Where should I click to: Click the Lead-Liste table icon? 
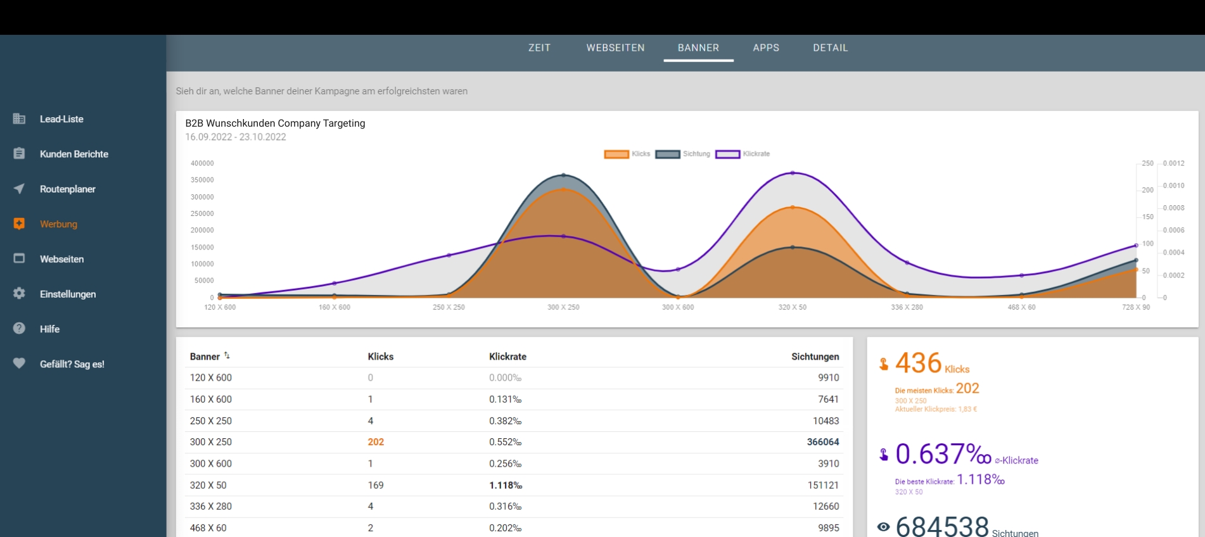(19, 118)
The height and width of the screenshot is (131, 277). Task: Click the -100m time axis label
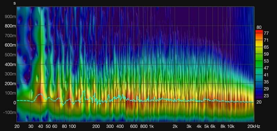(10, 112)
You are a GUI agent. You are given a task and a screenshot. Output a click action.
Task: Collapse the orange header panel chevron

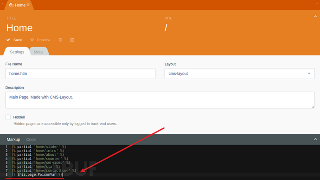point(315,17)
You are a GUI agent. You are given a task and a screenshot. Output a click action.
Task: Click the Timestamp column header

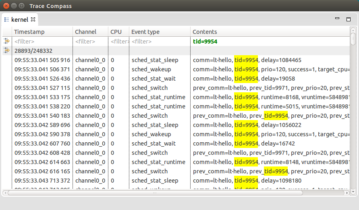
...
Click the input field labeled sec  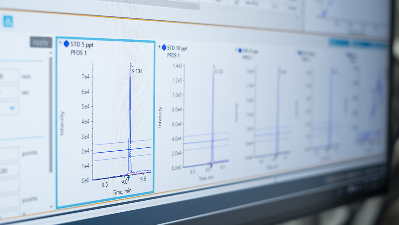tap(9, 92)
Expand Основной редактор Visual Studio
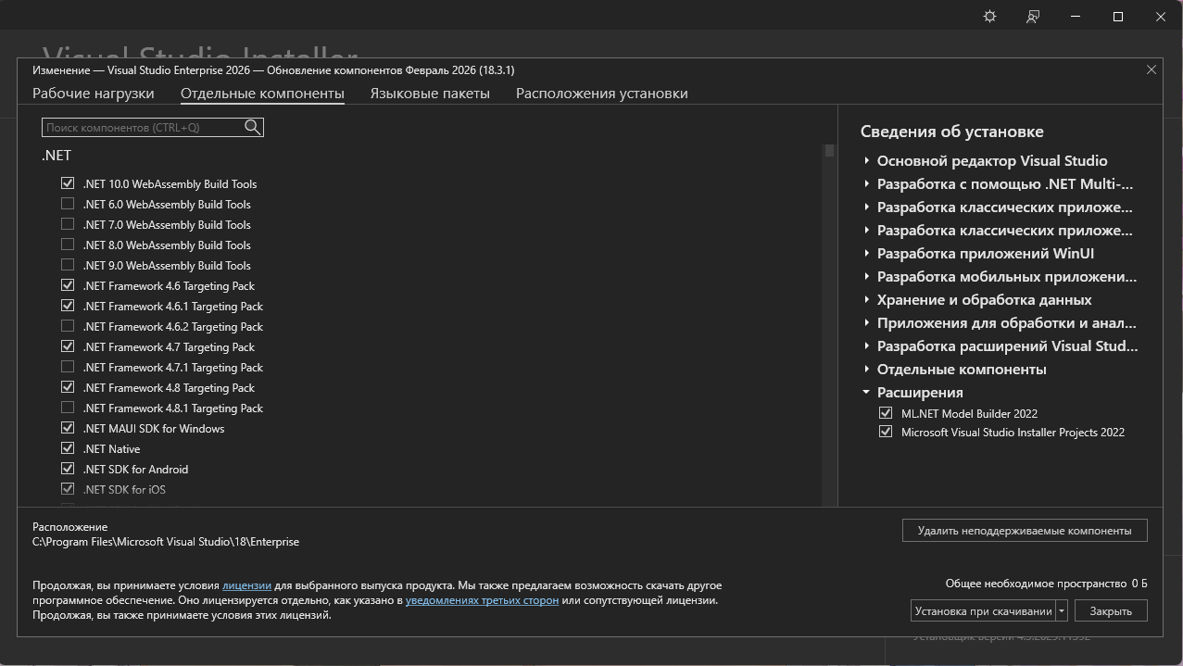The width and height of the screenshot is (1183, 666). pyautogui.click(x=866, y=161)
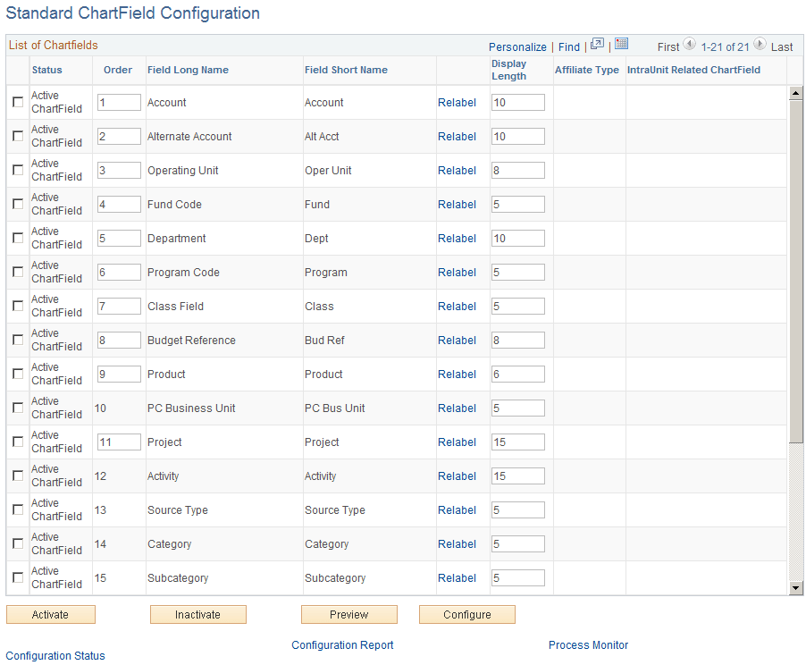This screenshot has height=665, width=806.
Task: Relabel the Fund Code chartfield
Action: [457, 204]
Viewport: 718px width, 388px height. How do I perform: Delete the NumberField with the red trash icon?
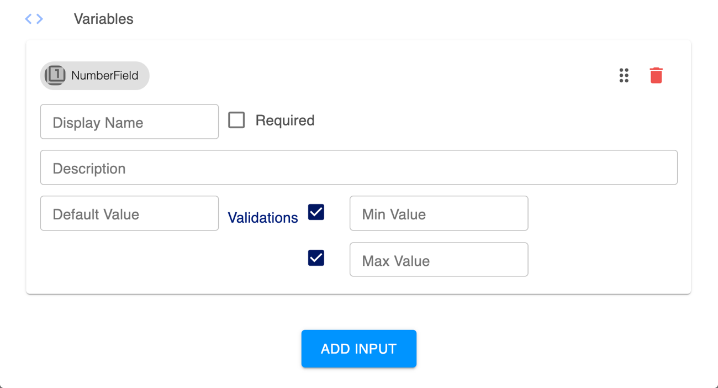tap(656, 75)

TASK REQUIREMENTS: Every line above from the one with "Task: Collapse the" down to the one with "Task: Click the Timestamp column header" must be written out exactly, and no picture may appear.

SOLUTION TO THIS TASK:
Task: Collapse the orange header panel chevron

point(315,17)
You are a GUI agent. You are given a task and a screenshot. Output a click action.
Task: Click the Timestamp column header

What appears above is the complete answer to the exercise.